▶ WHAT THE TASK REQUIRES: Rewrite the stretch from the start of the records through the last line that contains "table-row: FL_window.cfg 1/10/2011 2:28 PM CFG File 1 … is", swapping "screenshot" for "screen capture" and leaving everything else unchanged. Omit the pictures from your answer.

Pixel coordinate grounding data
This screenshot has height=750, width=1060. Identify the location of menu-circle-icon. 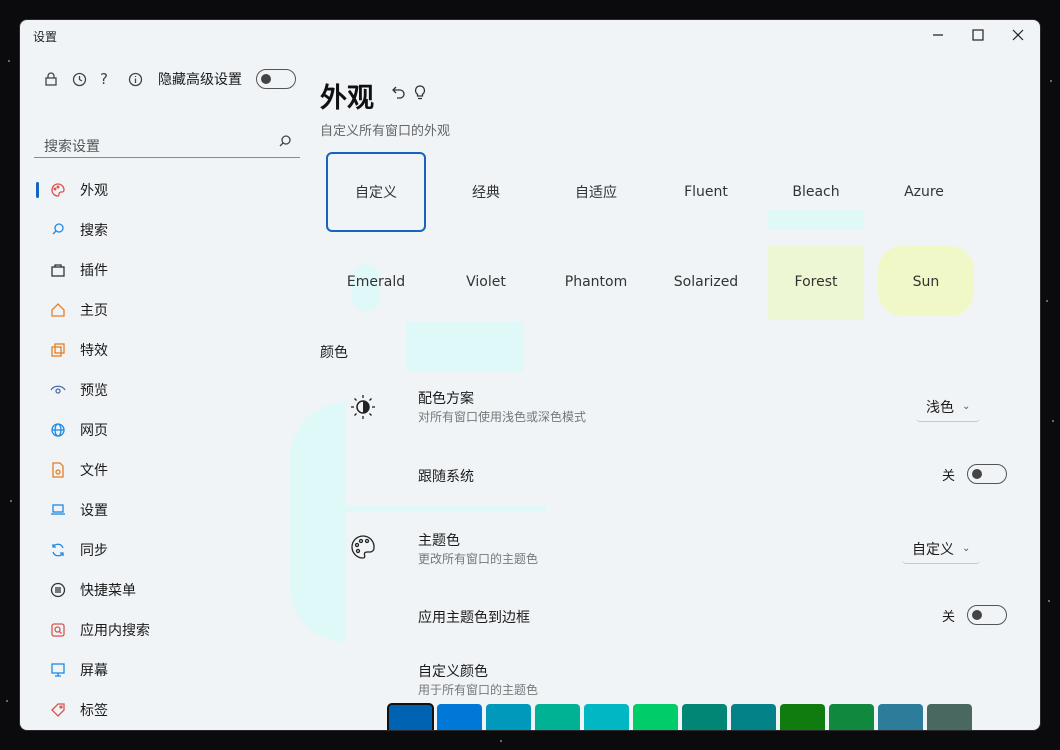
(58, 590).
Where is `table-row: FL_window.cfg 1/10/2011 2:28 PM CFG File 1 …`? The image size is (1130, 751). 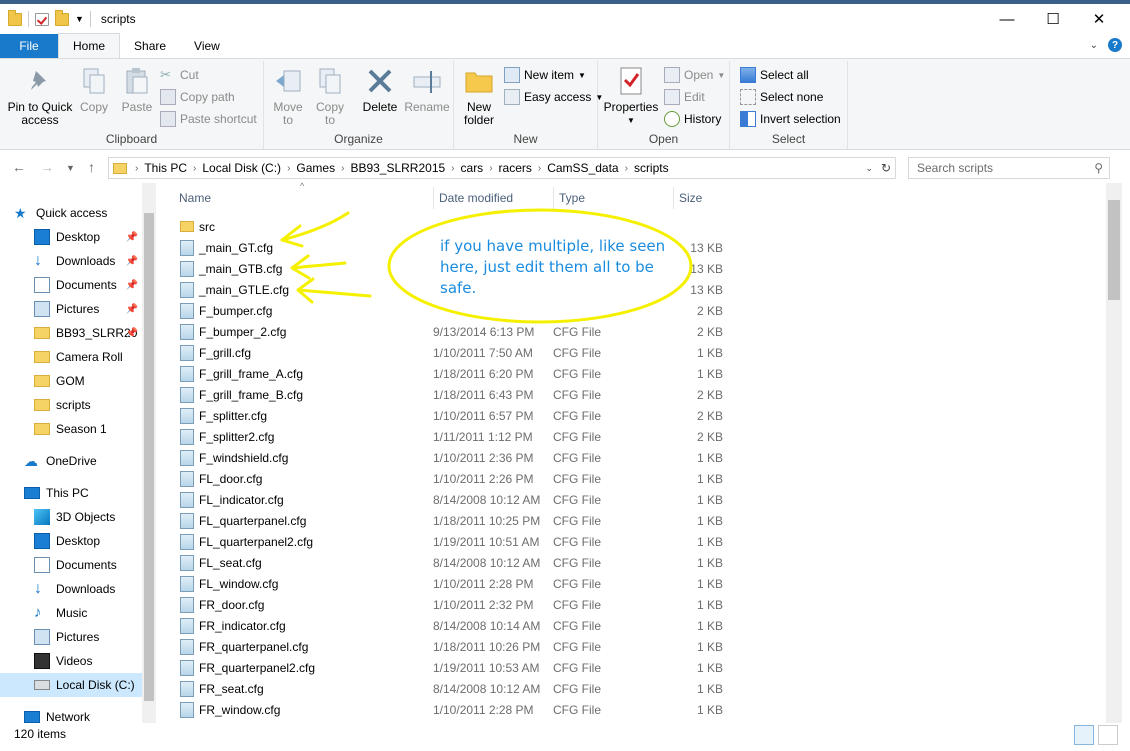
table-row: FL_window.cfg 1/10/2011 2:28 PM CFG File 1 … is located at coordinates (470, 584).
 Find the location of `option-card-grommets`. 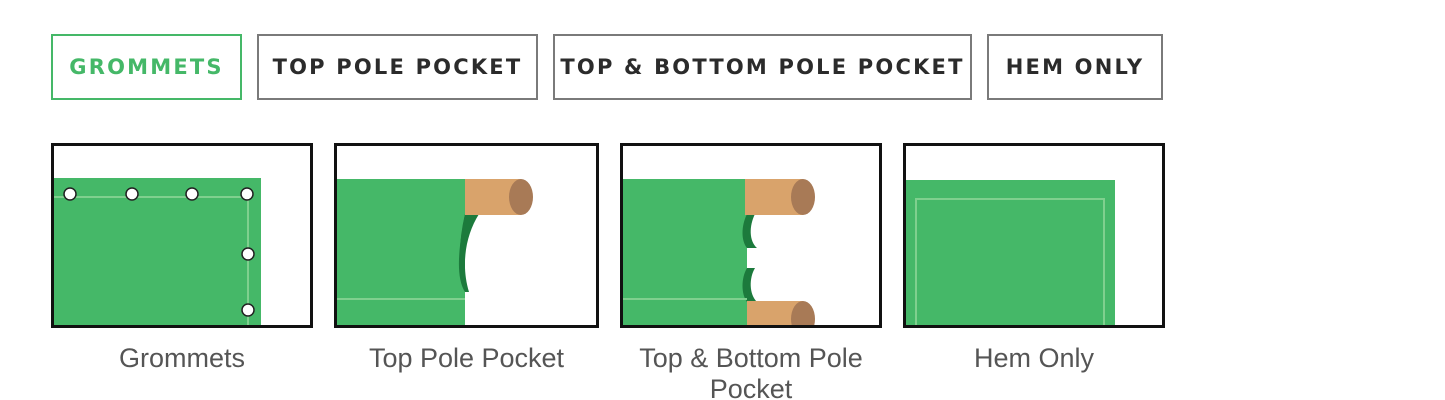

option-card-grommets is located at coordinates (182, 236).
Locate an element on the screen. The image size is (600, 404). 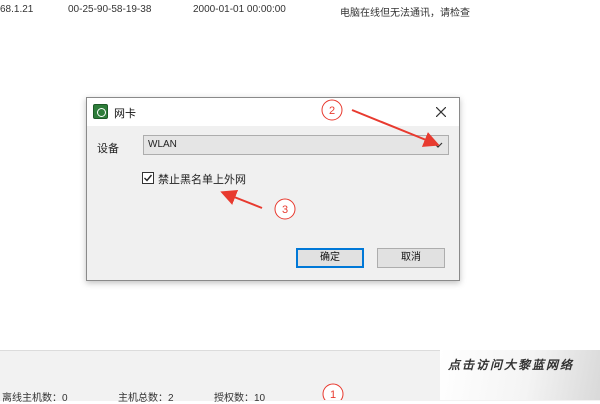
cancel-button: 取消 is located at coordinates (411, 258).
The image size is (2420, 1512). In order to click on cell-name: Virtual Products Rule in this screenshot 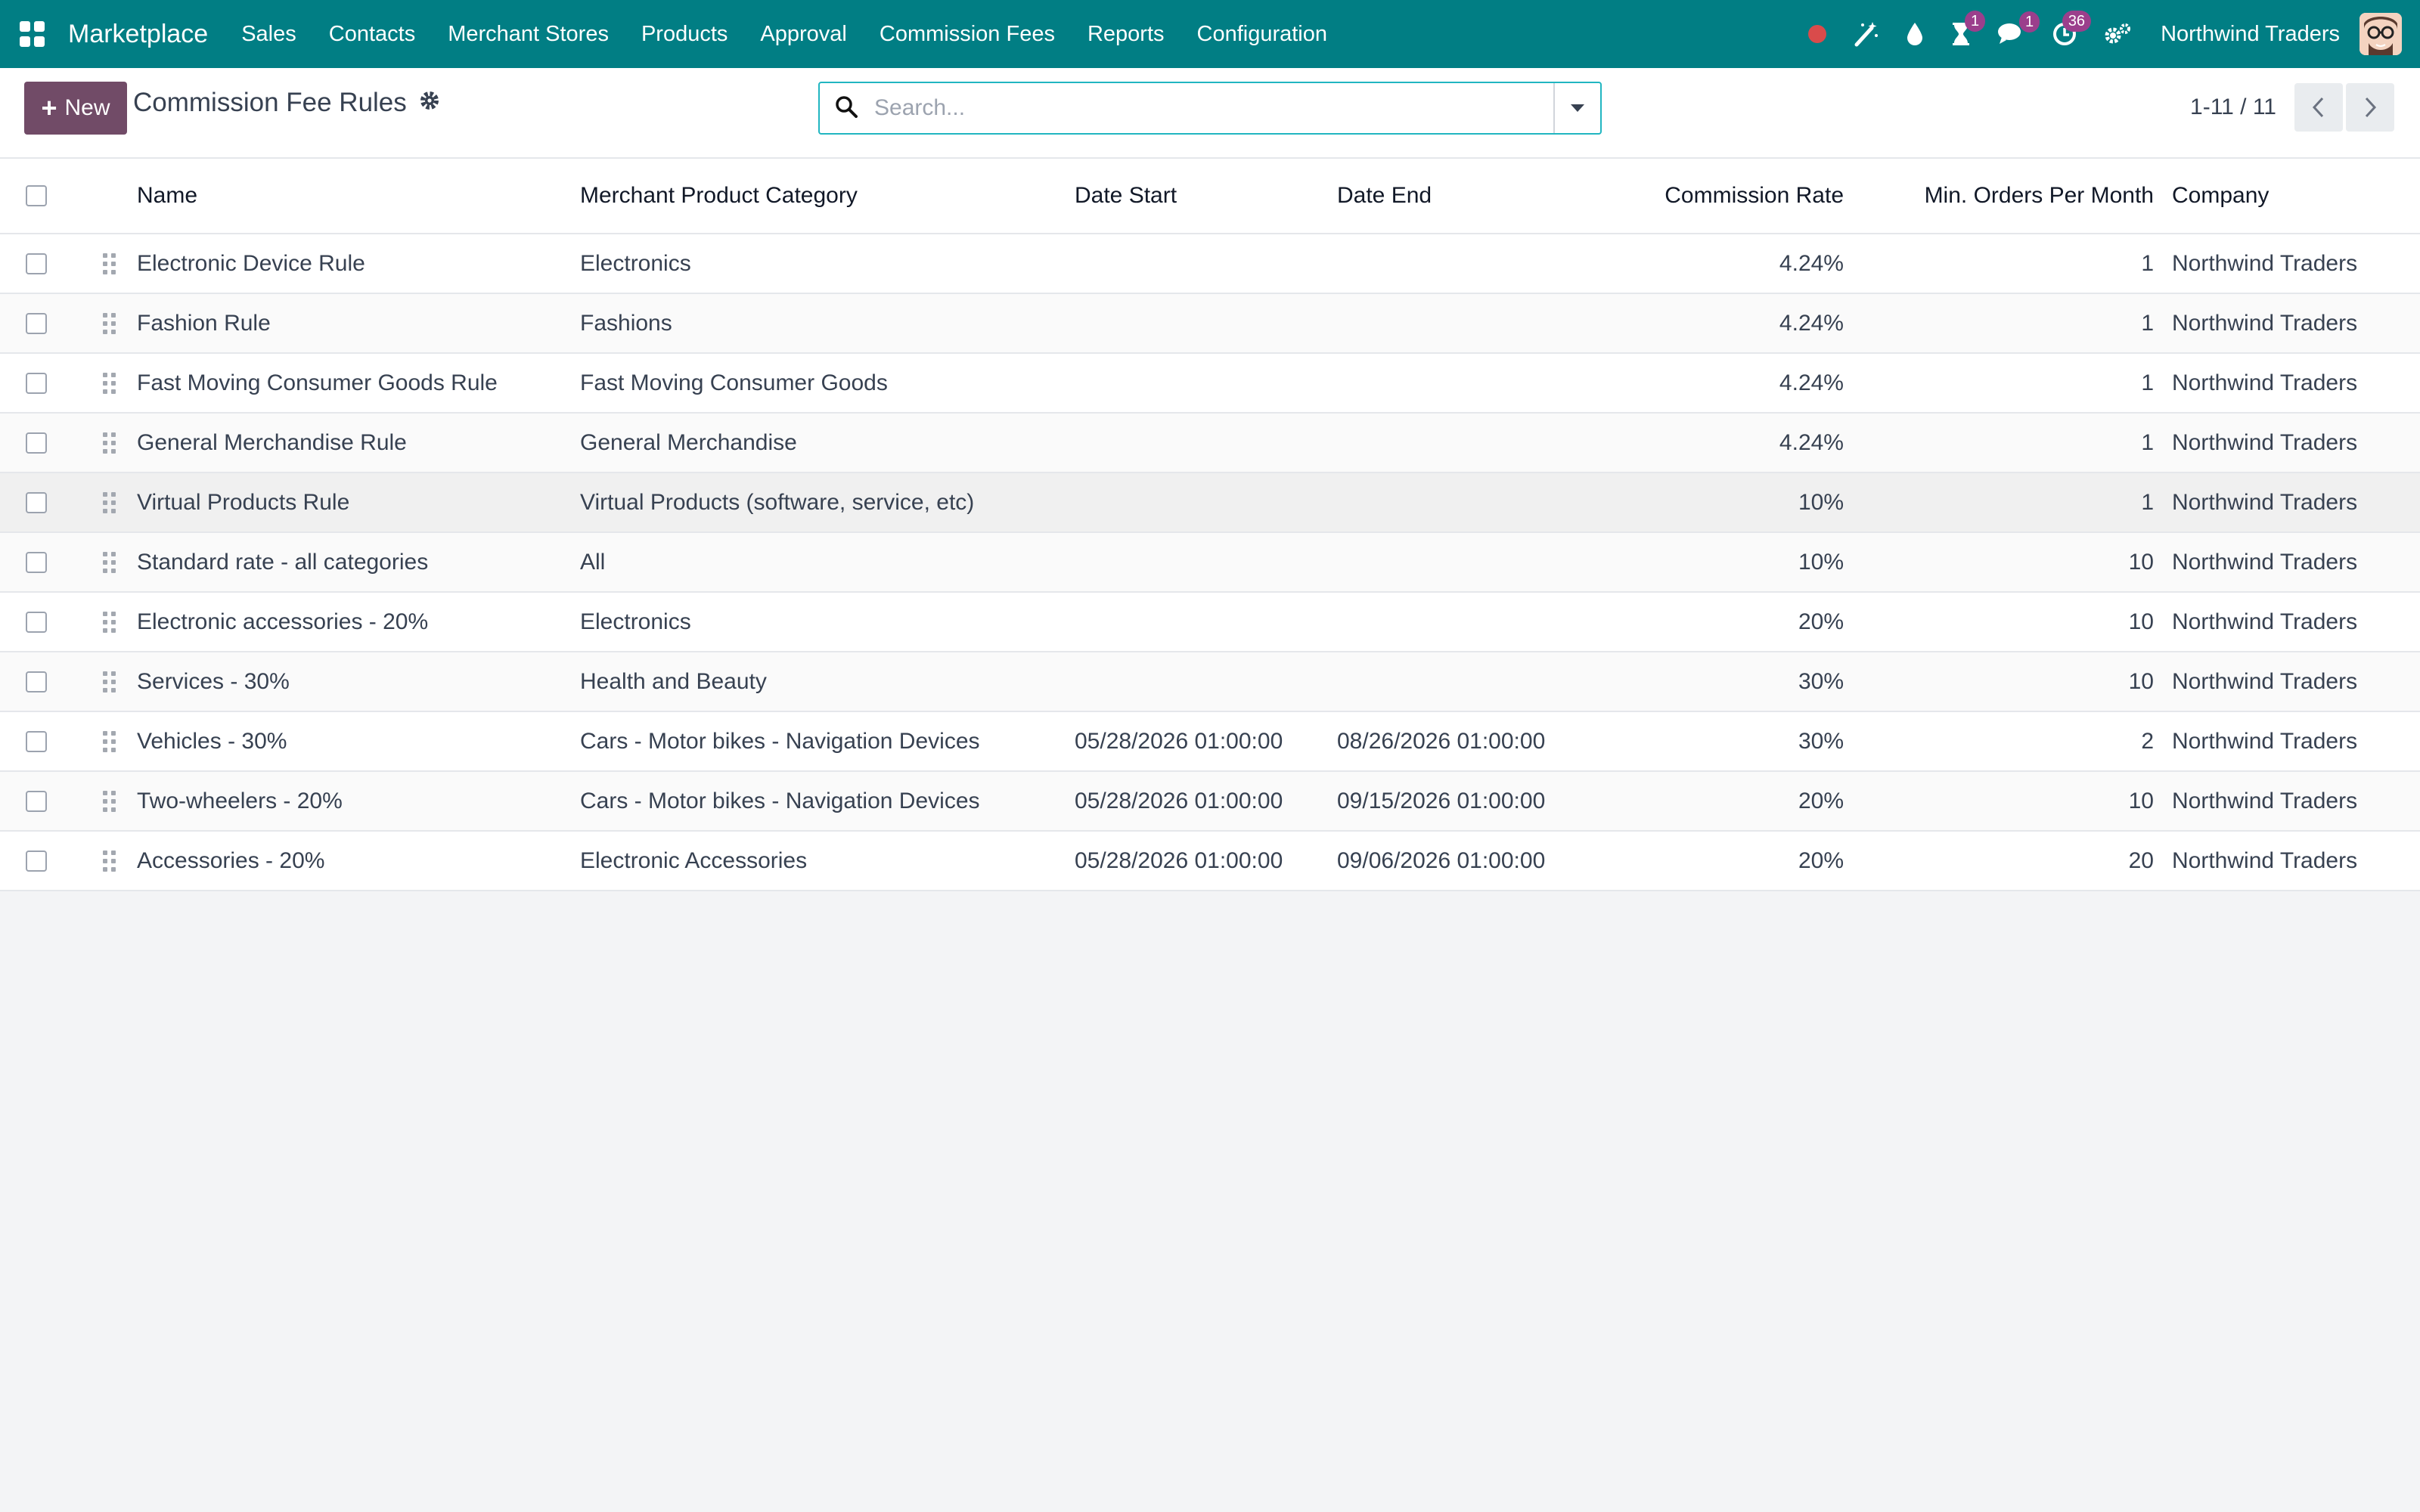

▶ FINISHED EXERCISE:
This screen capture has height=750, width=1060. Identify the location of menu-circle-icon. 
(58, 590).
Where is `table-row: FL_window.cfg 1/10/2011 2:28 PM CFG File 1 …`? The image size is (1130, 751). 
table-row: FL_window.cfg 1/10/2011 2:28 PM CFG File 1 … is located at coordinates (470, 584).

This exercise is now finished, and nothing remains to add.